Stansbury's fears were borne out immediately. While Georgia had just five shots and one basket through six minutes, State wasn't seizing any opportunity to set a tone. Not until Bost and Steele shot over the zone for a 16-9 lead. Something must have rubbed off on the other team though as Pope and Ware got to popping too and caught Georgia up. State never could muster more than a four-point lead the rest of regulation despite frequent chances.
The last one coming after Robinson's front-end free throw rolled into Moultrie's hands with eight ticks left to set up something. "I thought he was going to call a timeout," Bost admitted. "But I guess he wanted us to push it and catch them off-guard." Georgia did a good job getting everyone back though and Bost had to heave it up with bodies on either side.
Stansbury said he never considered using one of the three remaining timeouts. "Nah, it's a free-flowing defense getting back in transition, versus a set defense."
"We still had our chances. Not being at our best we had plenty opportunities to close out that game. Give Georgia credit, they played well and made shots."

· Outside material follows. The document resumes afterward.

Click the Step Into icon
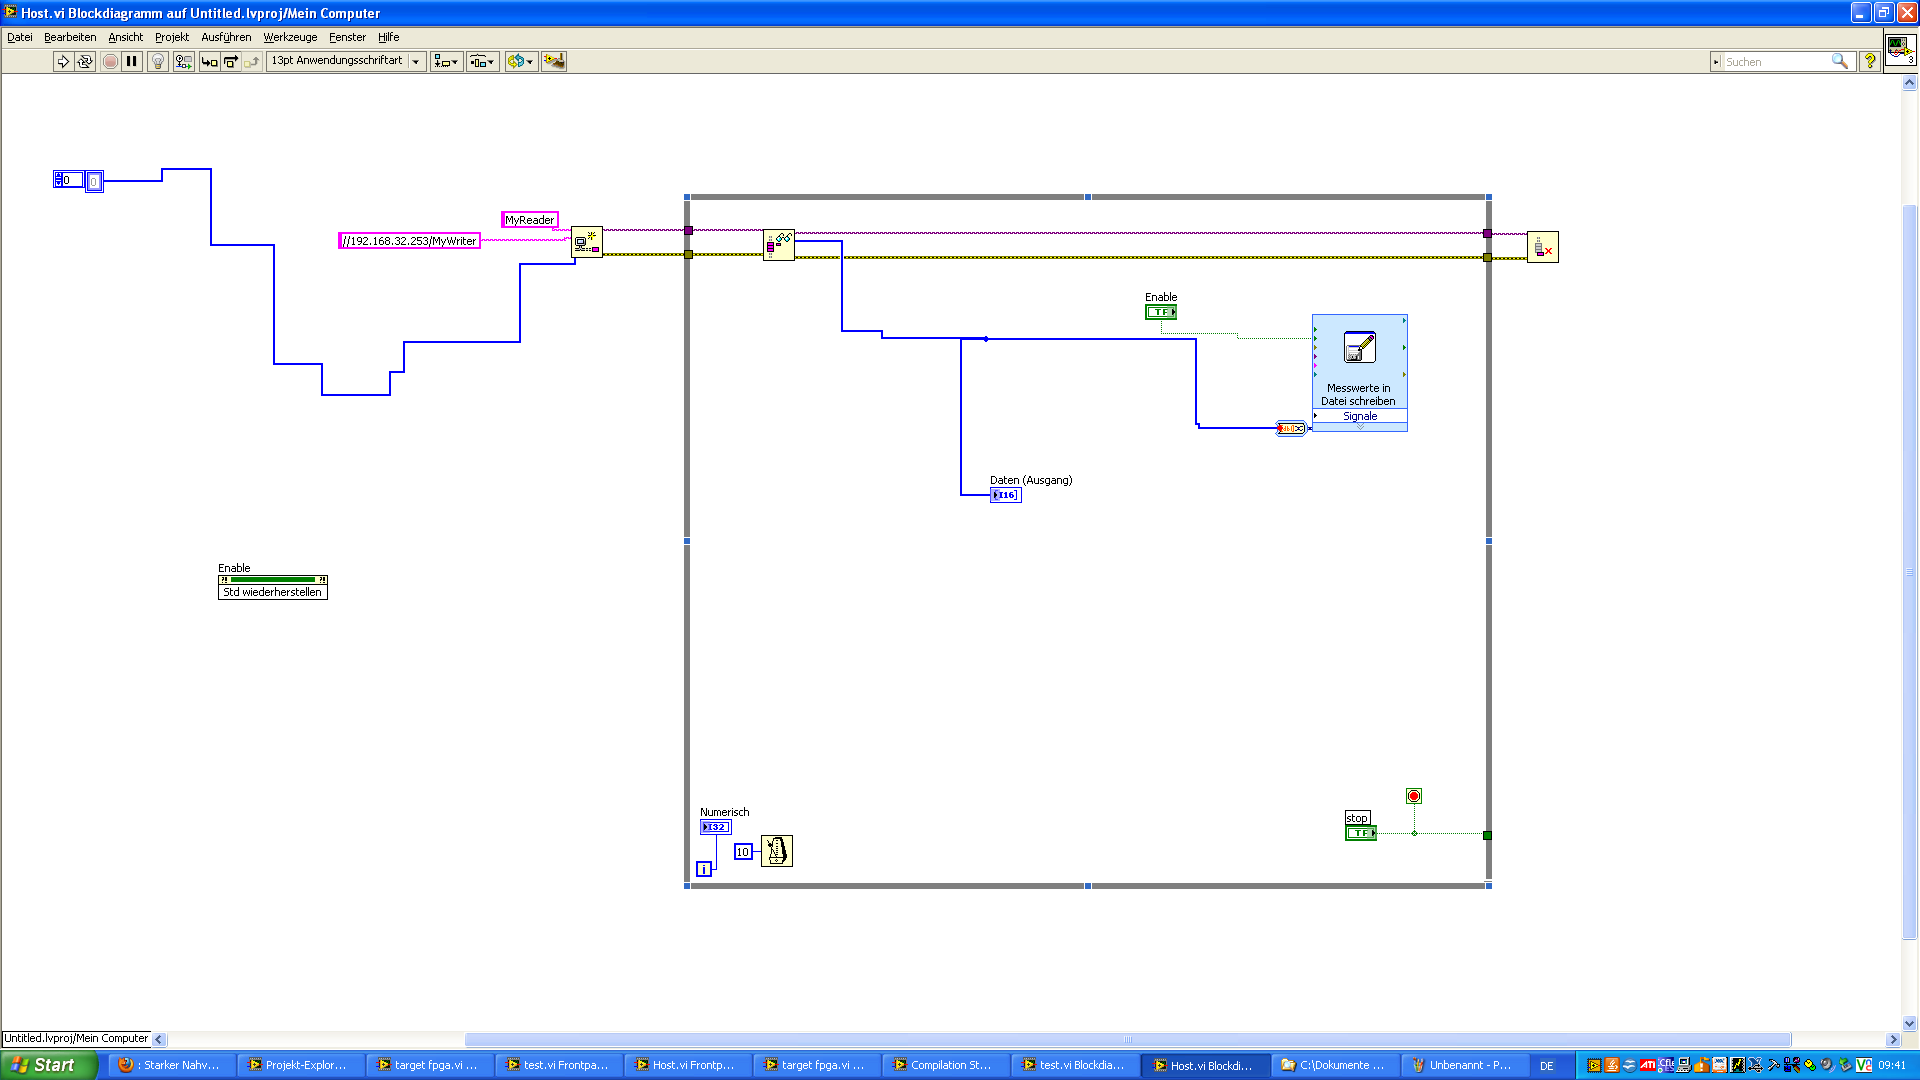This screenshot has height=1080, width=1920. pyautogui.click(x=209, y=62)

The only sliver of a bright spot in the day came from Gainesville where #8 Florida was upset by Tennessee. Thus State wasn't the only ranked SEC team to have lost a home game this season so far. Besides that, equal losses kept the Bulldogs just a game back of the 7-3 Gators as the second half of SEC season is underway. The real damage was to pride, and to eventual NCAA seeding status.
"It happens to a lot of teams," shrugged Bost. "I guess it happened to us."
State is on the road twice next week against Tiger teams, playing at LSU on Tuesday and Auburn on Saturday. The Bulldogs will be favored in each matchup, but then they were supposed to take care of this one too. Now Stansbury has something to goad his guys with for their upcoming tests.
"When you don't get that level every night this is what can happen," he said. "There's no easy games, guys. Especially when you're not at your best."